Van Damme has also become self-aware in the intervening years, even as he continues to project a certain persona in car commercials. In an interview with The Hollywood Reporter just last year (yes, he has a new action movie at age 62, and no, it has not been picked up by a distributor yet), he said this about his string of successes from the late 80s and early 90s: “You know, a lot of people tell me that those movies haven’t aged. Maybe I know why. It’s about sincerity. If you’re sincere in your role and believe in your part, that—plus all the martial arts—helps the audience ignore the poor background.”[5] And it might just be that simple. Like so many of his brethren both contemporary, ancestral, and in the future, Jean-Claude never didn’t believe in what he was doing. The magic of the strong and the silly was enough for him, and sometimes it’s enough for even the most pretentious film nerd.

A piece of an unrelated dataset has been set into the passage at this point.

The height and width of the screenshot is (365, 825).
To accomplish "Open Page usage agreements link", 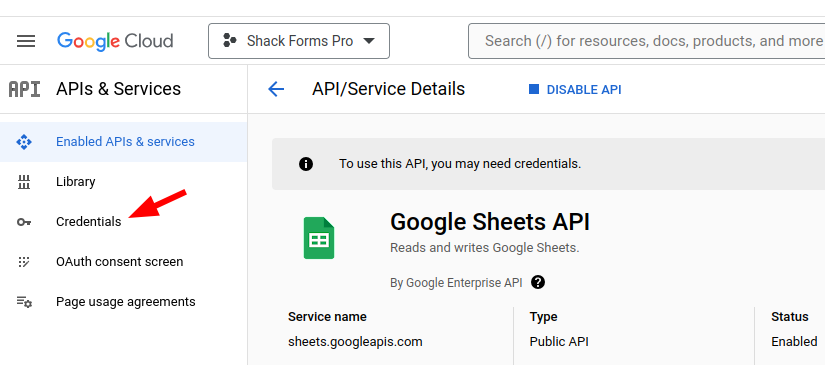I will click(124, 302).
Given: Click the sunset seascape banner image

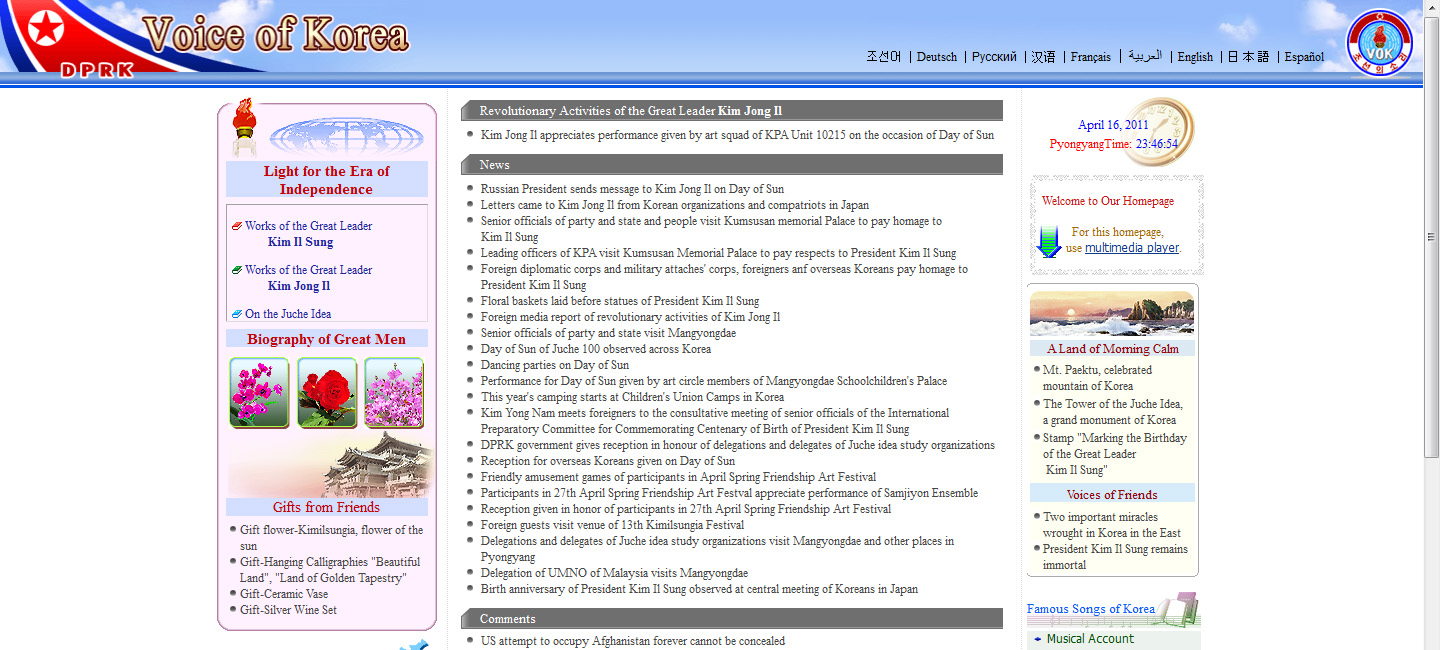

If Jackie Chan is the logical result of Buster Keaton, as the Trylon itself suggested by running a series of films featuring both icons, and while he may not be the Charlie Chaplin or even Harold Lloyd (okay, nor Douglas Fairbanks nor Helen Gibson) of his era, like so many silent film stars that did their own stunts, JCVD remains overzealous yet pure; aggressive yet charming. While untalented in many areas of acting and storytelling, he will—and deserves to—forever be remembered fondly by those of us of a certain age that ate fried rice with our older brothers while hypnotized by the VHS, crackling and buzzing as Van Damme smiled and punched, unapologetically jacked and silly.
Notes
1 Richard Harrington, “‘Double Impact’,” The Washington Post, August 12, 1991.
2 Kevin Polowy, “‘I was just crazy at the time’: Jean-Claude Van Damme recalls throwing a papaya at producer’s head as ‘Double Impact’ turns 30,” Yahoo! Entertainment, August 6, 2021.
3 Alex Godfrey, “Jean-Claude Van Damme: ‘I tried to play the system; I was blacklisted’” The Guardian, August 10, 2012.
4 David Richards, “Jean-Claude Van Damme, the, uh, Actor?,” The New York Times, September 4, 1994.
5 Alex Ritman, “Jean-Claude Van Damme on His New Passion Project and Why He Won’t Be Retiring Anytime Soon,” The Hollywood Reporter, November 2, 2022.